> [Assignment]: Return exactly those lines of the material below that fall between the line holding "Task: Zoom out" and the line holding "This screenshot has height=422, width=765.", inclusive.

> [Record extracts]:
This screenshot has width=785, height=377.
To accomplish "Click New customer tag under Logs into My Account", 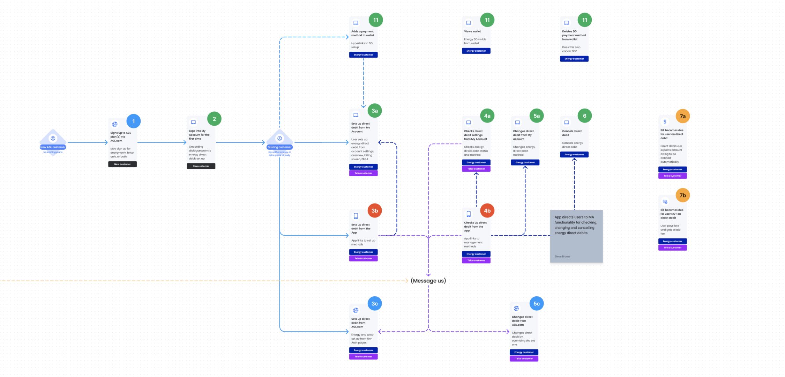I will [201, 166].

* * *

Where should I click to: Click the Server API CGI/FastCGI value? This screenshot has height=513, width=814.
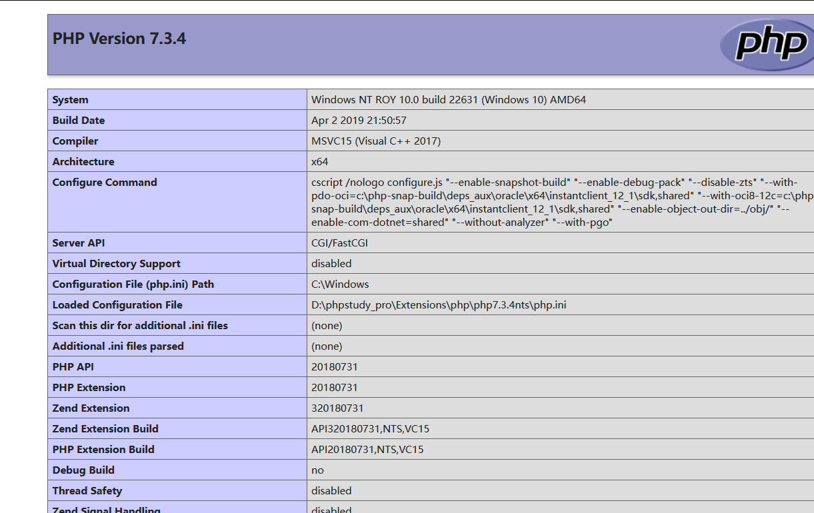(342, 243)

==

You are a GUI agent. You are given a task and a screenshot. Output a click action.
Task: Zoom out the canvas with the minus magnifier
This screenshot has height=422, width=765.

> [Written answer]:
Task: Zoom out the canvas with the minus magnifier
This screenshot has height=422, width=765.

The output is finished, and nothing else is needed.